In his post-round press conference, Kim spoke about Michael Jordan and how he felt a certain connection in the air with this week’s tournament in Jordan’s native North Carolina.

“I’ve just been a big fan of people who have accomplished so much in their career. … I don’t know any of them personally, but I’m a huge fan, just that Mamba mentality,” he said. “And I watched The Last Dance probably 10 times just because there’s so many great quotes by him and there’s a reason why he was the best basketball player. Once it was confirmed this week he was from North Carolina and to win somewhere where he’s from, it’s an honor. He’s not going to know it, but like for me, it’s a little special thing in my heart. There’s so many great quotes by him.”

 

You wonder, though, if Jordan will in fact, know him, and if they have more in common than Kim might think. If nothing else, we know that Jordan is a fan of the team events, and along with earning his status and a spot in the Masters next year, Kim has put himself in a great spot to make the Presidents Cup team; International captain Trevor Immelman has already spoken to him. There’s a chance Kim might cross paths with Jordan in Charlotte.

For Im, who finished tied for second, the day was still a success, and a late surge to reach 15 under saw him rise from 15th to 10th in the FedEx Cup standings, sneaking into the final spot in the Comcast Business Tour Top 10 and earning a $1 million bonus. (Hideki Matsuyama, who opted not to attend the Wyndham, was bumped out by just 35 points.)

Given the Wyndham’s usual spot on the tour calendar as the Last Chance Saloon for pros to earn their spots in the FedEx Cup Playoffs, Sunday came with the attendant Top 125 bubble drama. Kim and Max McGreevy were the two players who started outside the bubble (in Kim’s case, he was technically inside, but needed the outright win to make the playoffs), and Austin Smotherman (who missed the cut in brutal fashion) and Matt Wallace were the two unlucky souls to fall out. Rickie Fowler, who along with Wallace and Smotherman missed the cut on Friday, barely hung on to the 125th spot, and will make the trip to Memphis next week.

The final in-and-out tallies never quite capture the full theater of Wyndham Sunday, and that remained the case this year. Justin Lower seemed to have a two-putt to retain his PGA Tour card on the 18th green, and three-putted in gut-wrenching fashion. Doc Redman needed a great round to break into the top 125, and nearly got it, but in the end his 64 wasn’t good enough.

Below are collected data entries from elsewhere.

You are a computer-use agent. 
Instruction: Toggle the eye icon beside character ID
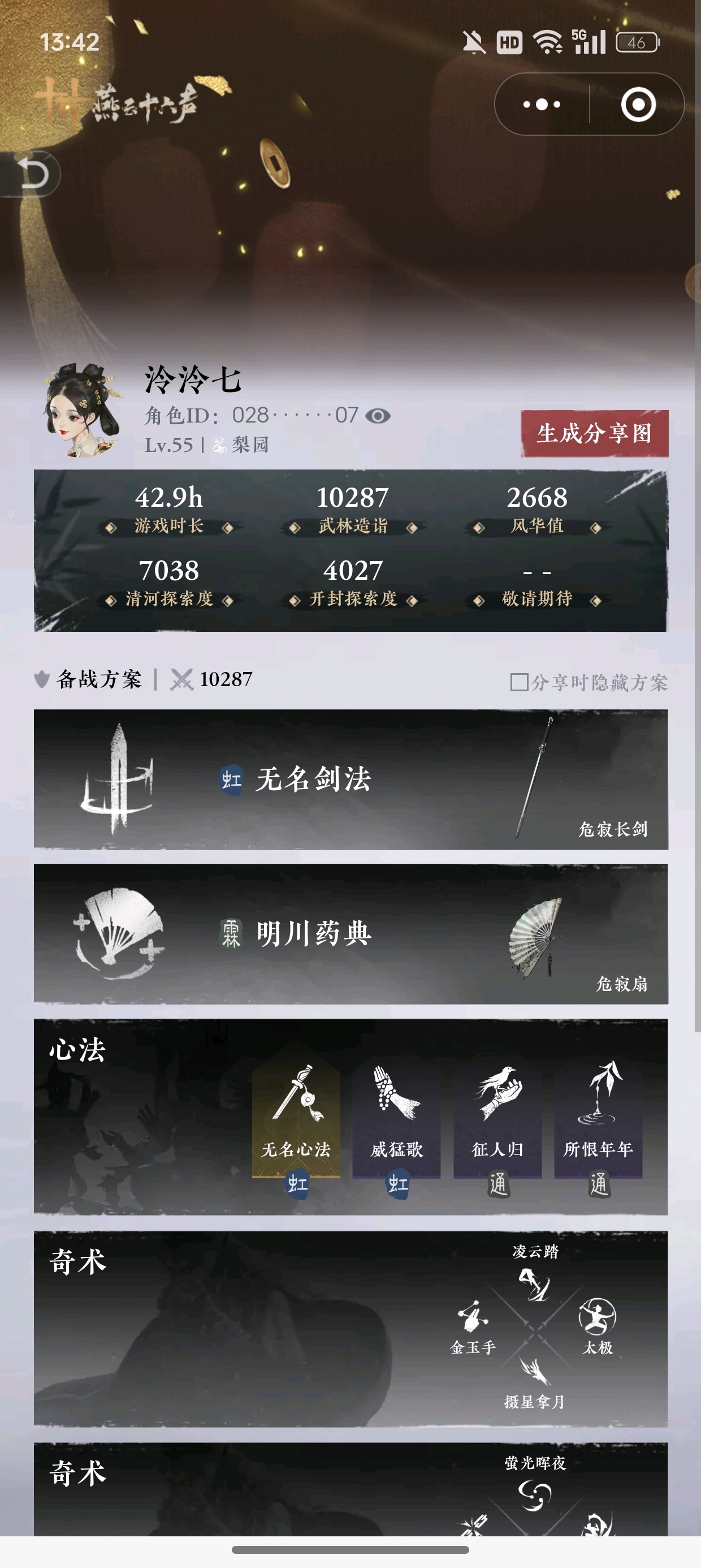[378, 416]
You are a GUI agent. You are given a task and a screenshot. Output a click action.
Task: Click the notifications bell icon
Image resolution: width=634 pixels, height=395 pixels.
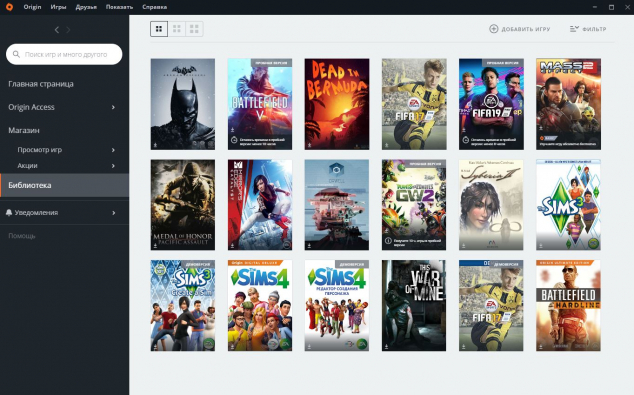9,212
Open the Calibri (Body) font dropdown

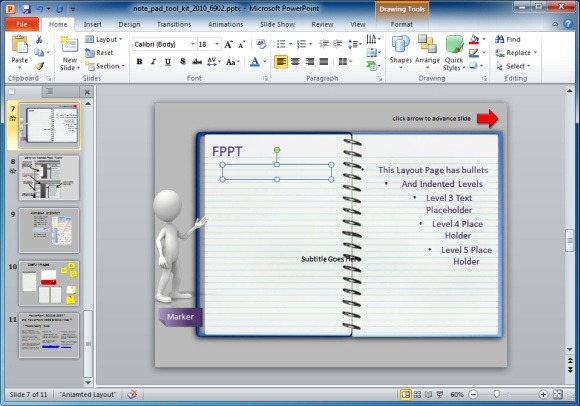(x=164, y=44)
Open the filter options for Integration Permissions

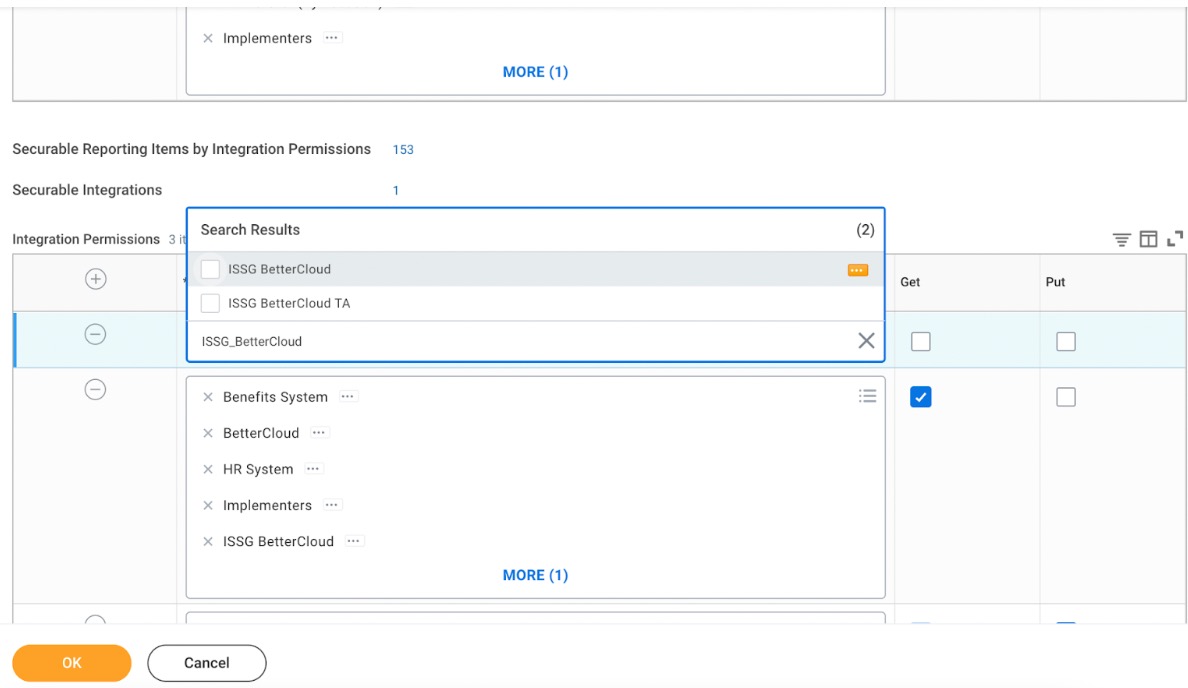pos(1121,239)
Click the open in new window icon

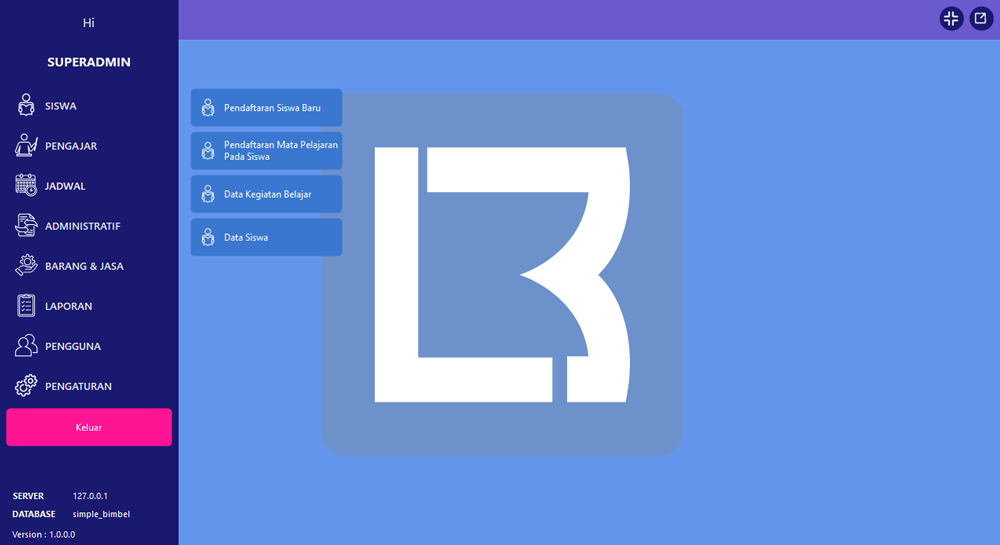coord(981,19)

Even outside Greensboro, Tom Kim’s win had the domino effect of knocking four players out of the Korn Ferry Tour Finals and making their careers much harder than they seemed just hours earlier. With every missed putt, with every unpredictable surge, the reverberations were felt throughout the entire professional golf landscape, but it was the 20-year-old phenom Kim who was responsible for the biggest shockwaves. There will be more to come.